PAPAVERO (Papaver Somniferum)

Nomi comuni: rosolaccio, marusola, podestà

Pianta erbacea annuale originaria dell'Asia Centrale ed attualmente coltivata in India, Cina, Turchia, Canada, Francia e Olanda. È la stessa da cui viene ricavato anche l’oppio; i semi di colore blu nerastro contenuti nelle capsule poricide, non hanno alcuna proprietà narcotica perché vengono raccolti a completa maturazione, quando il succo lattiginoso che si estrae dalle piantine per farne la droga è già asciugato. l papaveri crescono bene nei prati erbosi molto soleggiati, su un suolo umido, ricco e ben concimato. Effettuata la semina in primavera, la raccolta avviene a tarda estate, quando le capsule ingiallite si possono staccare ed essiccare. Occorrono circa 2 milioni di semi per fare 1 kg. di prodotto.

PARTI DA UTILIZZARE: semi.

IN CUCINA: i semi di papavero hanno un aroma delicato, tendente alla nocciola; per esaltarne il sapore si possono tostare prima dell’uso. Generalmente vengono cosparsi sul pane e sui dolci o schiacciati e mescolati al miele per produrre golosi ripieni per pasticceria. Ottimi anche per caratterizzare tortelli a base di zucca. In India si mescolano con altre spezie per addensare le salse per la carne ed il pesce.
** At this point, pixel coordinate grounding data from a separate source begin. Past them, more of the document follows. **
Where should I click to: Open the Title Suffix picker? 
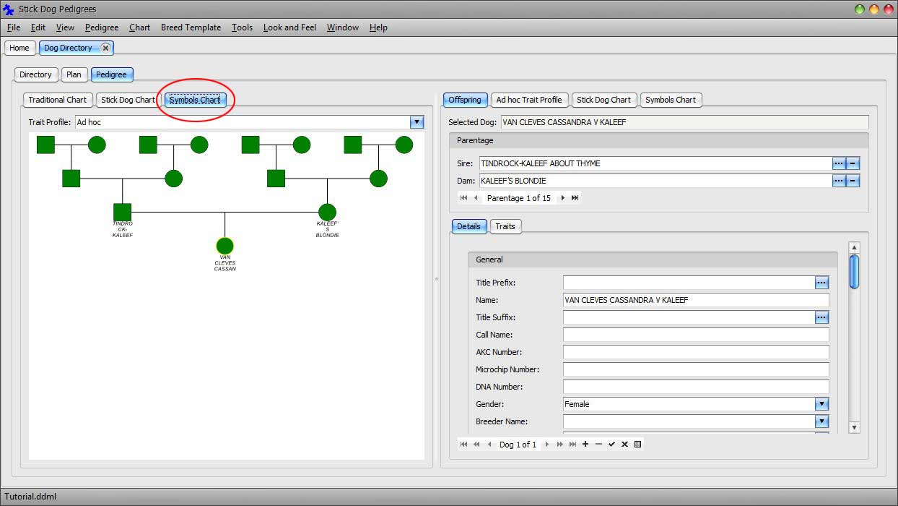[x=823, y=317]
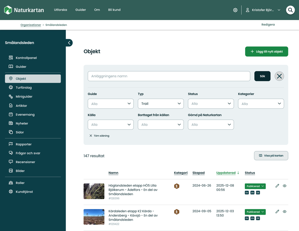Expand the Typ dropdown set to Trail
299x231 pixels.
pyautogui.click(x=161, y=104)
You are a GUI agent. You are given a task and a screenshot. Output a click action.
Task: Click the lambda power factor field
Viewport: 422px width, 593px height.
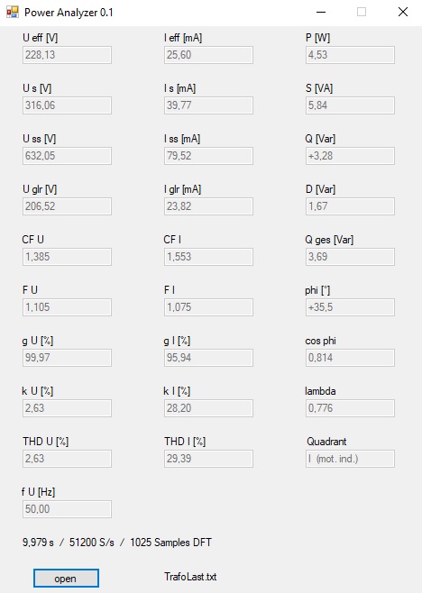(x=350, y=408)
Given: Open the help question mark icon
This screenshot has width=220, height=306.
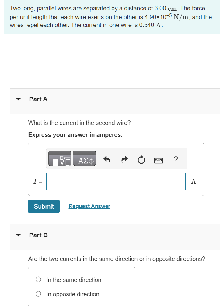Looking at the screenshot, I should tap(176, 159).
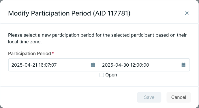Screen dimensions: 199x108
Task: Click the Modify Participation Period title text
Action: (x=50, y=13)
CURIOSITÀ: indubbiamente questa pianta è stata da sempre coltivata - soprattutto in Cina e in India - più per le sue proprietà narcotiche e stupefacenti che per l’uso dei semi. I romani ne consumavano grandi quantità, impastandoli con il miele. In Asia e in Arabia, al tempo di Maometto (572-632 a.C.), il papavero veniva impiegato contro il colera, la malaria e la dissenteria.